WORLD MATTERS: An Edmund Burke conservative in Europe protests Brexit ‘bigotry’ by U.S. conservatives

Special to WorldTribune.com

By Uwe Siemon-Netto

Of the half-billion people living in the European Union, 440 million are not British. These 440 million all live in functioning democracies. Most of those 27 countries are members of NATO, and therefore allies of the United States. And they sent soldiers to fight on the side of their U.S. and U.K. allies in Afghanistan.

But you wouldn’t know this from reading American newspapers, or listening to American radio and television, or to conservative commentators and politicians, especially when they opine about Britain’s decision to leave the E.U. To write that Germany maintains the third-largest troop contingent in Afghanistan, and that the French, the Italians, the Danes, Norwegians and others also fought there, would weaken the conservative narrative of what feckless and ungrateful friends we Europeans are, the word “European” usually pronounced with a sneer.
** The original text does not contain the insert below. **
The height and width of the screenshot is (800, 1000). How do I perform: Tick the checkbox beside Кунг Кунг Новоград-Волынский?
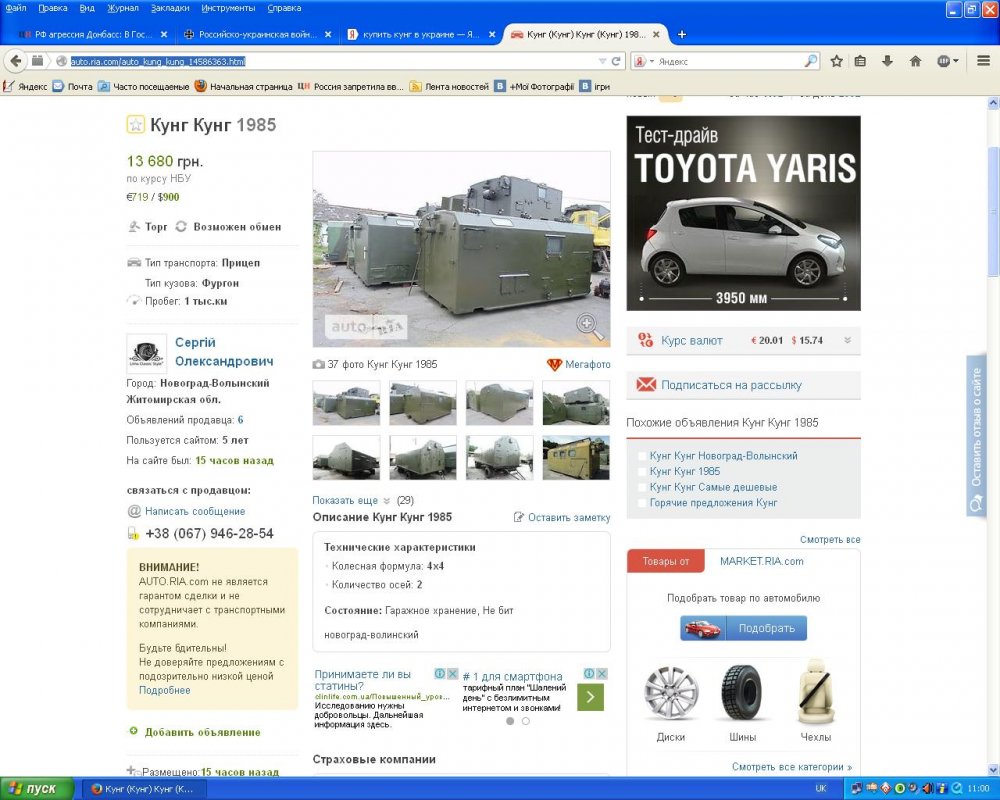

Brex10Ah, and here is something else: Many of our countries have conservative governments, and on our Continent you will find catacombs filled with a fair number of conservatives in the tradition of Edmund Burke (1729-1797). I am one of them.

I believe, like Burke, that democracy turns into ochlocracy, the rule of the rabble, if it is not based on Christian values and the belief in divine providence in history. This is entirely in line with the cultural history of my own country, Germany.

Johann Wolfgang von Goethe warned against mob rule, as did Luther who stated categorically, “The rabble possesses no reason.”

I presume that German Chancellor Angela Merkel, a Lutheran pastor’s daughter and chairman of the Christian Democratic Union, was driven by this principle when allowing 1.1 million Iraqi and Syrian refugees into her country last year. To do so might have been politically imprudent, but in was nonetheless a courageous decision by one of the rare world leaders not equipped with a jaded mind.

She did not do this because “it might be fine for Germany,” as British historian Andrew Roberts averred derisively in the Wall Street Journal. Instead she acted according to a “humanitarian imperative,” as she herself has said. She made her controversial decision after seeing on television bodies of refugee children washed ashore by the Aegean Sea.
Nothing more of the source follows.